Render every nonblank line of the items below as a Markdown table with two columns, No. and Line, holding the row number and the line's text.
--- BEGIN ---
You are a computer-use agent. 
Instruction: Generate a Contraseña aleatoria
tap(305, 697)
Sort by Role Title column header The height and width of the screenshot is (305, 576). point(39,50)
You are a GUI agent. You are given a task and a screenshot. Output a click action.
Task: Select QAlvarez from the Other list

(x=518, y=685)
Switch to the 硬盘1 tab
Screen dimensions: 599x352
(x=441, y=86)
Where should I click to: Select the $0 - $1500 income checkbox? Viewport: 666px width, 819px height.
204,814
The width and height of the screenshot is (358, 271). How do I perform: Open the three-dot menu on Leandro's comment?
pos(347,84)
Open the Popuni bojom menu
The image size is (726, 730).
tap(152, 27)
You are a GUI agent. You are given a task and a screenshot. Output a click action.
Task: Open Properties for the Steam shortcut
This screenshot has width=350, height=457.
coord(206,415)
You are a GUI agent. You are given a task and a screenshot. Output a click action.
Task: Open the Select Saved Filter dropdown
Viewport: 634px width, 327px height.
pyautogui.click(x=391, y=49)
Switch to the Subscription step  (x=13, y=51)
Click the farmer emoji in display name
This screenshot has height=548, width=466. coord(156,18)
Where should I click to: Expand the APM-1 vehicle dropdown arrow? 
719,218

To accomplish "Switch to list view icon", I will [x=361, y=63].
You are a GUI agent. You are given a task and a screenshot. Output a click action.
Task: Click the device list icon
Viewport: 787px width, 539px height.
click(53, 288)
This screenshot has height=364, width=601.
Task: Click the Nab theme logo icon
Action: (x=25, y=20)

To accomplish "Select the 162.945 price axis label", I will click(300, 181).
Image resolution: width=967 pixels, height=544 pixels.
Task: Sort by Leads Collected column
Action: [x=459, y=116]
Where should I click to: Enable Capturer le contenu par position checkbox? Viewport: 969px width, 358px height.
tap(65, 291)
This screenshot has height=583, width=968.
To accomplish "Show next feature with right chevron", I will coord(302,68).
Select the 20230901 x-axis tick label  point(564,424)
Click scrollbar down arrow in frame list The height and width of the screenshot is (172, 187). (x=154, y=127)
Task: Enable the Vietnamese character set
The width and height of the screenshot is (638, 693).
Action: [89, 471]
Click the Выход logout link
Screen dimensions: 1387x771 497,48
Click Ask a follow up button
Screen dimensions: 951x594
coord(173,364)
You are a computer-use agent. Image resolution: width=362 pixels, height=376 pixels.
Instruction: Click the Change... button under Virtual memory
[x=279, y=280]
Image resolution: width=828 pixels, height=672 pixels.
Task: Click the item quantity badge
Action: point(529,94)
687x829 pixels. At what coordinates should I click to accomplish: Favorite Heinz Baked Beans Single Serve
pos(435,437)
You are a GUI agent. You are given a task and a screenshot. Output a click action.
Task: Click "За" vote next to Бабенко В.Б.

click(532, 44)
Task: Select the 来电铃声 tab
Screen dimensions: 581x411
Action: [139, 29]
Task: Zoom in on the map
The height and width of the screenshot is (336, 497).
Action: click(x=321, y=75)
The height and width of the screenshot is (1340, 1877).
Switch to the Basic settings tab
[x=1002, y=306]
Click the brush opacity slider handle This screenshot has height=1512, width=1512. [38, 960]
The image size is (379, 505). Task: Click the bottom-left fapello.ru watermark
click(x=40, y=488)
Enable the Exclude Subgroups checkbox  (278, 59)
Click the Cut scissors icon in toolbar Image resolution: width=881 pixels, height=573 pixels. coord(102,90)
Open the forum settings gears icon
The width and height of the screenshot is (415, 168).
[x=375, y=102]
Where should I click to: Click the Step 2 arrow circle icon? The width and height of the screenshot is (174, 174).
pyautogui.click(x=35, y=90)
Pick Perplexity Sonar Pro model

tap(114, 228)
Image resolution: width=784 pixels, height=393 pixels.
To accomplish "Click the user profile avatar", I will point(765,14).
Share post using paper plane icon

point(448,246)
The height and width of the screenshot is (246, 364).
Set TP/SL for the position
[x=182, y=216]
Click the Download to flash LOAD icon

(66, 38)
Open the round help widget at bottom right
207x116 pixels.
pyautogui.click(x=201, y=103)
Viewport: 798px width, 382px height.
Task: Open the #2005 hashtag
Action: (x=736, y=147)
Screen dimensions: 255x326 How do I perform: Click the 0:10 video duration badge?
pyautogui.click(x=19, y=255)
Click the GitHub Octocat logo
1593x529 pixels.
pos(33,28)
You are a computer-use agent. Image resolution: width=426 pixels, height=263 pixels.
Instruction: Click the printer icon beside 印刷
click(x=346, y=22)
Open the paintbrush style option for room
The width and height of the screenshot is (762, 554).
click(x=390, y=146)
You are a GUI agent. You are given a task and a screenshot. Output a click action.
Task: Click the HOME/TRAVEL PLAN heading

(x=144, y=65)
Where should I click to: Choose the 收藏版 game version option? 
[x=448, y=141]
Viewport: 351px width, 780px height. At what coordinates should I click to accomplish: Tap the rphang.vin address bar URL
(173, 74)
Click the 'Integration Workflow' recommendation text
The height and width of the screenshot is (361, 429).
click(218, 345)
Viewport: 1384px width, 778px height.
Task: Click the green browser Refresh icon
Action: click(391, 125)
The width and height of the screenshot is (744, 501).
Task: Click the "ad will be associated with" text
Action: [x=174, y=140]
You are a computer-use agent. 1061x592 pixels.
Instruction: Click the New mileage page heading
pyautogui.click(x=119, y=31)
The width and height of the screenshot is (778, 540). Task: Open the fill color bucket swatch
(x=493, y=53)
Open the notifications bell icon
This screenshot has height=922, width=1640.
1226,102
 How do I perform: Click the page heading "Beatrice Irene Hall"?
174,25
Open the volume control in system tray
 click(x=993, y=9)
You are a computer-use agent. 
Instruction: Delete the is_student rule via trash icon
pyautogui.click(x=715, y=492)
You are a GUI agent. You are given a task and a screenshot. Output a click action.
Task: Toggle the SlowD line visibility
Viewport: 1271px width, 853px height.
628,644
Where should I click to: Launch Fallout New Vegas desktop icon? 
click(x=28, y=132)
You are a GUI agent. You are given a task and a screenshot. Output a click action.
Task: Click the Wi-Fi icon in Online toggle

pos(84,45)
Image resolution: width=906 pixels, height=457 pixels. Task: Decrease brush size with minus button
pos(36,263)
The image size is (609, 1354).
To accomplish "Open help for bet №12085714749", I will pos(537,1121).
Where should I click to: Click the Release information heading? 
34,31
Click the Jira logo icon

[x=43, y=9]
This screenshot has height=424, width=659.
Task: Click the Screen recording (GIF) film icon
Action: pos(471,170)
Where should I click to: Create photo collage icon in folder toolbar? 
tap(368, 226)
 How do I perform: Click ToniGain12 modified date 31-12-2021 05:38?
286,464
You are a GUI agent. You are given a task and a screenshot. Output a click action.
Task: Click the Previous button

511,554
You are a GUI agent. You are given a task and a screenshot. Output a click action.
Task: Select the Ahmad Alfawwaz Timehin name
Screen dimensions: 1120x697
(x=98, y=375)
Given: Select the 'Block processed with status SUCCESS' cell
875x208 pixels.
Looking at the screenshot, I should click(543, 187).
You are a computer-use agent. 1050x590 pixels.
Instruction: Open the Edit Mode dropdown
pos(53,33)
--- END ---
▸ **Solution below**
| No. | Line |
|---|---|
| 1 | You are a computer-use agent.  |
| 2 | Instruction: Generate a Contraseña aleatoria |
| 3 | tap(305, 697) |
| 4 | Sort by Role Title column header The height and width of the screenshot is (305, 576). point(39,50) |
| 5 | You are a GUI agent. You are given a task and a screenshot. Output a click action. |
| 6 | Task: Select QAlvarez from the Other list |
| 7 | (x=518, y=685) |
| 8 | Switch to the 硬盘1 tab |
| 9 | Screen dimensions: 599x352 |
| 10 | (x=441, y=86) |
| 11 | Where should I click to: Select the $0 - $1500 income checkbox? Viewport: 666px width, 819px height. |
| 12 | 204,814 |
| 13 | The width and height of the screenshot is (358, 271). How do I perform: Open the three-dot menu on Leandro's comment? |
| 14 | pos(347,84) |
| 15 | Open the Popuni bojom menu |
| 16 | The image size is (726, 730). |
| 17 | tap(152, 27) |
| 18 | You are a GUI agent. You are given a task and a screenshot. Output a click action. |
| 19 | Task: Open Properties for the Steam shortcut |
| 20 | This screenshot has width=350, height=457. |
| 21 | coord(206,415) |
| 22 | You are a GUI agent. You are given a task and a screenshot. Output a click action. |
| 23 | Task: Open the Select Saved Filter dropdown |
| 24 | Viewport: 634px width, 327px height. |
| 25 | pyautogui.click(x=391, y=49) |
| 26 | Switch to the Subscription step  (x=13, y=51) |
| 27 | Click the farmer emoji in display name |
| 28 | This screenshot has height=548, width=466. coord(156,18) |
| 29 | Where should I click to: Expand the APM-1 vehicle dropdown arrow?  |
| 30 | 719,218 |
| 31 | To accomplish "Switch to list view icon", I will [x=361, y=63]. |
| 32 | You are a GUI agent. You are given a task and a screenshot. Output a click action. |
| 33 | Task: Click the device list icon |
| 34 | Viewport: 787px width, 539px height. |
| 35 | click(53, 288) |
| 36 | This screenshot has height=364, width=601. |
| 37 | Task: Click the Nab theme logo icon |
| 38 | Action: (x=25, y=20) |
| 39 | To accomplish "Select the 162.945 price axis label", I will click(300, 181). |
| 40 | Image resolution: width=967 pixels, height=544 pixels. |
| 41 | Task: Sort by Leads Collected column |
| 42 | Action: [x=459, y=116] |
| 43 | Where should I click to: Enable Capturer le contenu par position checkbox? Viewport: 969px width, 358px height. |
| 44 | tap(65, 291) |
| 45 | This screenshot has height=583, width=968. |
| 46 | To accomplish "Show next feature with right chevron", I will coord(302,68). |
| 47 | Select the 20230901 x-axis tick label  point(564,424) |
| 48 | Click scrollbar down arrow in frame list The height and width of the screenshot is (172, 187). (x=154, y=127) |
| 49 | Task: Enable the Vietnamese character set |
| 50 | The width and height of the screenshot is (638, 693). |
| 51 | Action: [89, 471] |
| 52 | Click the Выход logout link |
| 53 | Screen dimensions: 1387x771 497,48 |
| 54 | Click Ask a follow up button |
| 55 | Screen dimensions: 951x594 |
| 56 | coord(173,364) |
| 57 | You are a computer-use agent. Image resolution: width=362 pixels, height=376 pixels. |
| 58 | Instruction: Click the Change... button under Virtual memory |
| 59 | [x=279, y=280] |
| 60 | Image resolution: width=828 pixels, height=672 pixels. |
| 61 | Task: Click the item quantity badge |
| 62 | Action: point(529,94) |
| 63 | 687x829 pixels. At what coordinates should I click to accomplish: Favorite Heinz Baked Beans Single Serve |
| 64 | pos(435,437) |
| 65 | You are a GUI agent. You are given a task and a screenshot. Output a click action. |
| 66 | Task: Click "За" vote next to Бабенко В.Б. |
| 67 | click(532, 44) |
| 68 | Task: Select the 来电铃声 tab |
| 69 | Screen dimensions: 581x411 |
| 70 | Action: [139, 29] |
| 71 | Task: Zoom in on the map |
| 72 | The height and width of the screenshot is (336, 497). |
| 73 | Action: click(x=321, y=75) |
| 74 | The height and width of the screenshot is (1340, 1877). |
| 75 | Switch to the Basic settings tab |
| 76 | [x=1002, y=306] |
| 77 | Click the brush opacity slider handle This screenshot has height=1512, width=1512. [38, 960] |
| 78 | The image size is (379, 505). Task: Click the bottom-left fapello.ru watermark |
| 79 | click(x=40, y=488) |
| 80 | Enable the Exclude Subgroups checkbox  (278, 59) |
| 81 | Click the Cut scissors icon in toolbar Image resolution: width=881 pixels, height=573 pixels. coord(102,90) |
| 82 | Open the forum settings gears icon |
| 83 | The width and height of the screenshot is (415, 168). |
| 84 | [x=375, y=102] |
| 85 | Where should I click to: Click the Step 2 arrow circle icon? The width and height of the screenshot is (174, 174). |
| 86 | pyautogui.click(x=35, y=90) |
| 87 | Pick Perplexity Sonar Pro model |
| 88 | tap(114, 228) |
| 89 | Image resolution: width=784 pixels, height=393 pixels. |
| 90 | To accomplish "Click the user profile avatar", I will point(765,14). |
| 91 | Share post using paper plane icon |
| 92 | point(448,246) |
| 93 | The height and width of the screenshot is (246, 364). |
| 94 | Set TP/SL for the position |
| 95 | [x=182, y=216] |
| 96 | Click the Download to flash LOAD icon |
| 97 | (66, 38) |
| 98 | Open the round help widget at bottom right |
| 99 | 207x116 pixels. |
| 100 | pyautogui.click(x=201, y=103) |
| 101 | Viewport: 798px width, 382px height. |
| 102 | Task: Open the #2005 hashtag |
| 103 | Action: (x=736, y=147) |
| 104 | Screen dimensions: 255x326 How do I perform: Click the 0:10 video duration badge? |
| 105 | pyautogui.click(x=19, y=255) |
| 106 | Click the GitHub Octocat logo |
| 107 | 1593x529 pixels. |
| 108 | pos(33,28) |
| 109 | You are a computer-use agent. Image resolution: width=426 pixels, height=263 pixels. |
| 110 | Instruction: Click the printer icon beside 印刷 |
| 111 | click(x=346, y=22) |
| 112 | Open the paintbrush style option for room |
| 113 | The width and height of the screenshot is (762, 554). |
| 114 | click(x=390, y=146) |
| 115 | You are a GUI agent. You are given a task and a screenshot. Output a click action. |
| 116 | Task: Click the HOME/TRAVEL PLAN heading |
| 117 | (x=144, y=65) |
| 118 | Where should I click to: Choose the 收藏版 game version option?  |
| 119 | [x=448, y=141] |
| 120 | Viewport: 351px width, 780px height. At what coordinates should I click to accomplish: Tap the rphang.vin address bar URL |
| 121 | (173, 74) |
| 122 | Click the 'Integration Workflow' recommendation text |
| 123 | The height and width of the screenshot is (361, 429). |
| 124 | click(218, 345) |
| 125 | Viewport: 1384px width, 778px height. |
| 126 | Task: Click the green browser Refresh icon |
| 127 | Action: click(391, 125) |
| 128 | The width and height of the screenshot is (744, 501). |
| 129 | Task: Click the "ad will be associated with" text |
| 130 | Action: [x=174, y=140] |
| 131 | You are a computer-use agent. 1061x592 pixels. |
| 132 | Instruction: Click the New mileage page heading |
| 133 | pyautogui.click(x=119, y=31) |
| 134 | The width and height of the screenshot is (778, 540). Task: Open the fill color bucket swatch |
| 135 | (x=493, y=53) |
| 136 | Open the notifications bell icon |
| 137 | This screenshot has height=922, width=1640. |
| 138 | 1226,102 |
| 139 |  How do I perform: Click the page heading "Beatrice Irene Hall"? |
| 140 | 174,25 |
| 141 | Open the volume control in system tray |
| 142 |  click(x=993, y=9) |
| 143 | You are a computer-use agent.  |
| 144 | Instruction: Delete the is_student rule via trash icon |
| 145 | pyautogui.click(x=715, y=492) |
| 146 | You are a GUI agent. You are given a task and a screenshot. Output a click action. |
| 147 | Task: Toggle the SlowD line visibility |
| 148 | Viewport: 1271px width, 853px height. |
| 149 | 628,644 |
| 150 | Where should I click to: Launch Fallout New Vegas desktop icon?  |
| 151 | click(x=28, y=132) |
| 152 | You are a GUI agent. You are given a task and a screenshot. Output a click action. |
| 153 | Task: Click the Wi-Fi icon in Online toggle |
| 154 | pos(84,45) |
| 155 | Image resolution: width=906 pixels, height=457 pixels. Task: Decrease brush size with minus button |
| 156 | pos(36,263) |
| 157 | The image size is (609, 1354). |
| 158 | To accomplish "Open help for bet №12085714749", I will pos(537,1121). |
| 159 | Where should I click to: Click the Release information heading?  |
| 160 | 34,31 |
| 161 | Click the Jira logo icon |
| 162 | [x=43, y=9] |
| 163 | This screenshot has height=424, width=659. |
| 164 | Task: Click the Screen recording (GIF) film icon |
| 165 | Action: pos(471,170) |
| 166 | Where should I click to: Create photo collage icon in folder toolbar?  |
| 167 | tap(368, 226) |
| 168 |  How do I perform: Click ToniGain12 modified date 31-12-2021 05:38? |
| 169 | 286,464 |
| 170 | You are a GUI agent. You are given a task and a screenshot. Output a click action. |
| 171 | Task: Click the Previous button |
| 172 | 511,554 |
| 173 | You are a GUI agent. You are given a task and a screenshot. Output a click action. |
| 174 | Task: Select the Ahmad Alfawwaz Timehin name |
| 175 | Screen dimensions: 1120x697 |
| 176 | (x=98, y=375) |
| 177 | Given: Select the 'Block processed with status SUCCESS' cell |
| 178 | 875x208 pixels. |
| 179 | Looking at the screenshot, I should click(543, 187). |
| 180 | You are a computer-use agent. 1050x590 pixels. |
| 181 | Instruction: Open the Edit Mode dropdown |
| 182 | pos(53,33) |